Furthermore, defendant cannot establish that she was prejudiced by the denial of a hearing on her motion to dismiss. When determining whether a defendant has been deprived of her right to a speedy trial, some of the factors the court must balance include the length of the delay, the reason for the delay, the defendant’s assertion of the right, and the prejudice to the defendant. (Serna v. Superior Court (1985) 40 Cal.3d 239, 252.) Here, the alleged delay was over one year, but the reason for the delay is not evident from the record. Defendant failed to assert the right in a timely manner, as discussed above, and ultimately, she cannot establish prejudice. Specifically, there is very little support for defendant’s claim that her right to a speedy hearing was violated, considering the purposes of the Sixth Amendment’s speedy trial provision. The purposes are to “‘to prevent undue and oppressive incarceration prior to trial, to minimize anxiety and concern accompanying public accusation and to limit the possibilities that long delay will impair the ability of an accused to defend himself.’ [Citations.]” (United States v. Marion (1971) 404 U.S. 307, 320.) Defendant has not alleged that she suffered undue restraints on her liberty, or that she was the subject of public accusation, or that the passage of time impaired memories, caused evidence to be lost, deprived her of witnesses, or otherwise interfered with her ability to defend herself. (Ibid.) She merely claims that, had she been sentenced in the instant case and the Riverside County case at the same time, she “might have been able to secure a more favorable sentence.” This tenuous contention barely warrants a response, except to note that at sentencing in the instant case, the court gave her credit for 603 days of time served (403 actual days served and 200 conduct credits) and ran her sentence concurrent to any other time she was obligated to serve.
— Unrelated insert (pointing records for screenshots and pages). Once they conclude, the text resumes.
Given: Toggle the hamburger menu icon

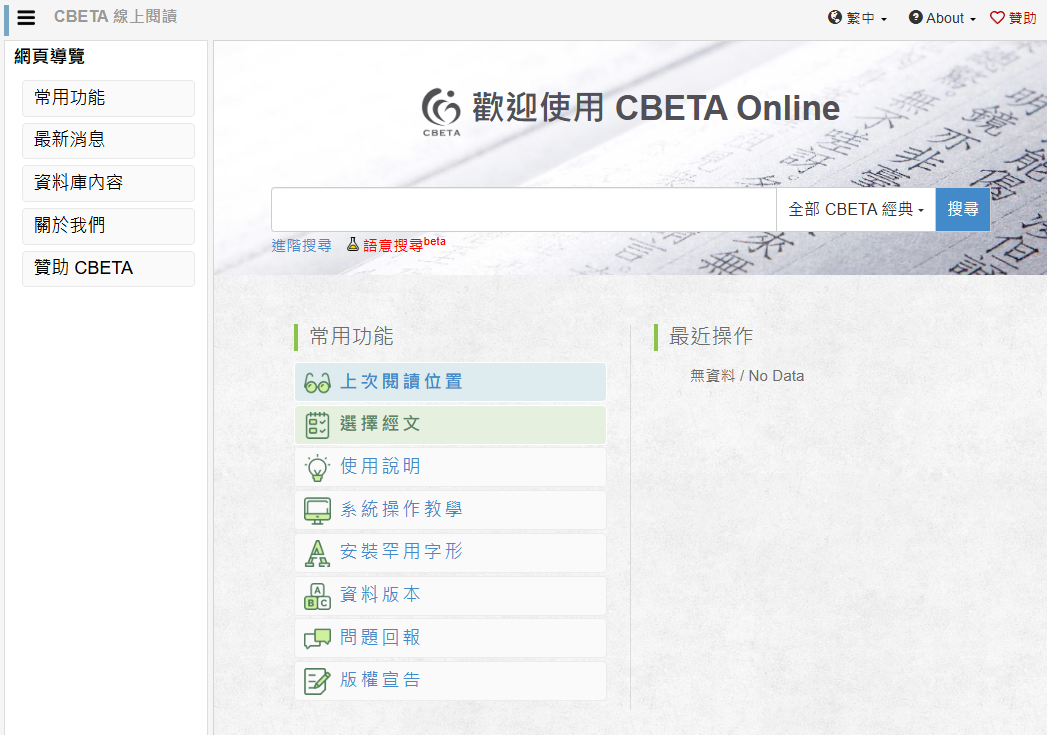Looking at the screenshot, I should point(26,18).
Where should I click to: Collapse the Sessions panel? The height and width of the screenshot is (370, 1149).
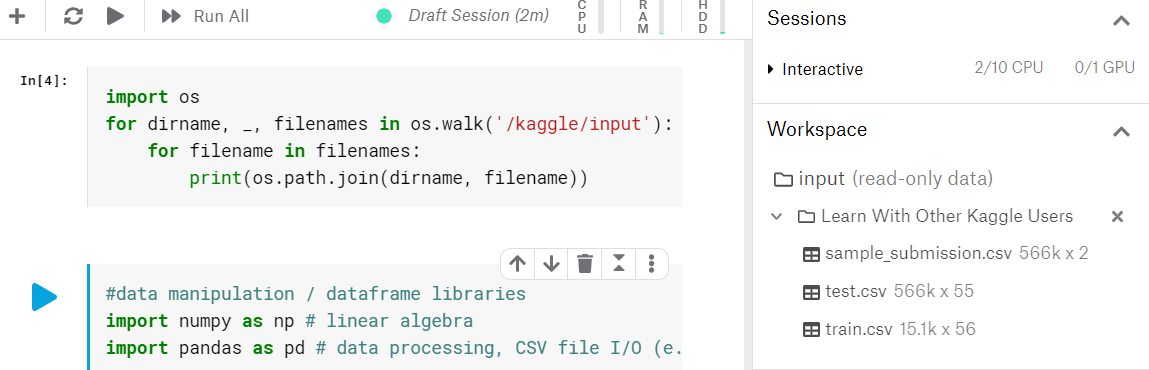[x=1120, y=21]
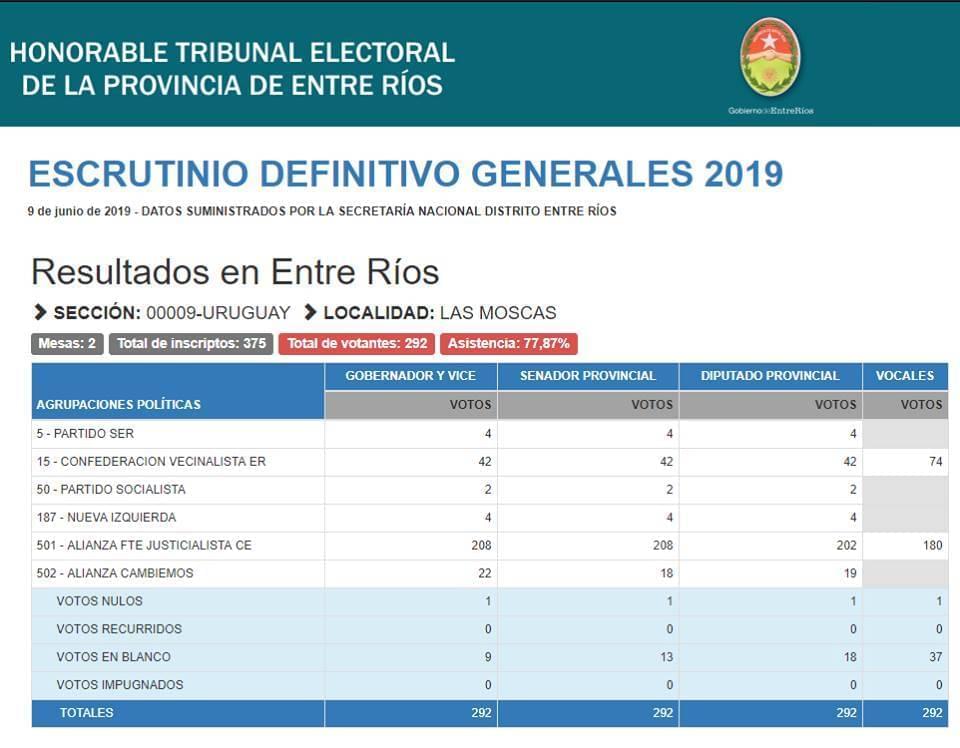The height and width of the screenshot is (748, 960).
Task: Click the AGRUPACIONES POLÍTICAS header cell
Action: [x=119, y=404]
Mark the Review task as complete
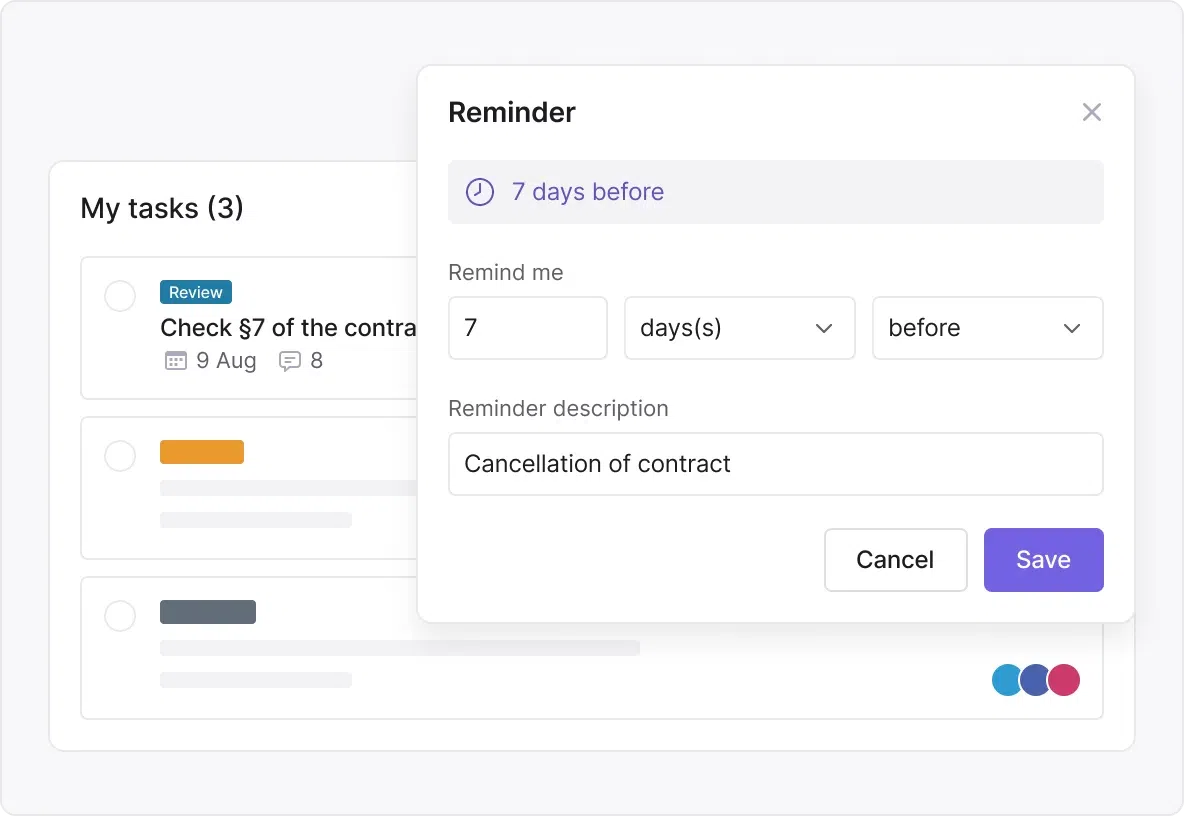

We conclude that the court properly denied defendant’s motion to dismiss. Furthermore any possible error in the court’s denial was harmless beyond a reasonable doubt. (Chapman v. California (1967) 386 U.S. 18, 24; see also, La Croix, supra, 12 Cal.3d at pp. 154-155.)

II. There Was Sufficient Evidence That Defendant Violated Her Probation

Defendant argues there was insufficient evidence that she violated her probation, since the probation officer’s testimony was inadmissible hearsay. Her argument implies that the sole evidence before the court which resulted in the revocation was hearsay testimony. We reject defendant’s contention.

A. Background

Probation Officer Isaac Zaragoza, who reviewed defendant’s case and recommended that her probation be revoked, testified at the revocation hearing. The court took judicial notice of the probation terms. Officer Zaragoza testified that one of defendant’s conditions required her to complete weekend custody time, and that she failed to complete it. She completed only one day of her weekend program and was terminated from the program on June 6, 2004. Defense counsel asserted a foundation objection. In response, Officer Zaragoza explained that he received his information regarding defendant’s weekender program from the Jail Information Management System, which gives the booking and release information for a defendant.

Officer Zaragoza testified that defendant was also required to report to a probation officer every three months by a written report. The last time she reported was on August 6, 2004, by telephone.

Another probation term required defendant to notify the department of any changes in her address. Officer Zaragoza testified that, on November 4, 2005, he attempted to contact defendant at her last reported address. When he went there, he was told that she did not live there.

The court further allowed Officer Zaragoza to testify that one of defendant’s conditions prohibited her from violating the law. Although the probation revocation petition did not allege that defendant violated the law, the court allowed the testimony solely for the purpose of potentially explaining why defendant did not report to the department or keep it informed of her place of residence. Officer Zaragoza said that when defendant was arrested on the warrant in the instant case, she was also arrested on a child endangerment charge in Riverside County. Zaragoza spoke to defendant after the arrest, and she told him that she was arrested because “somebody reported that she let her child run down the street.” She also told him that she did not complete the weekend custody program because “[i]t was too hot to report.”

Defense counsel cross-examined Officer Zaragoza and asked him whether the person he talked to at defendant’s last known address was on parole. After Zaragoza said that the person was on parole, defense counsel asked him whether parolees sometimes lie. Zaragoza said, “Sure.”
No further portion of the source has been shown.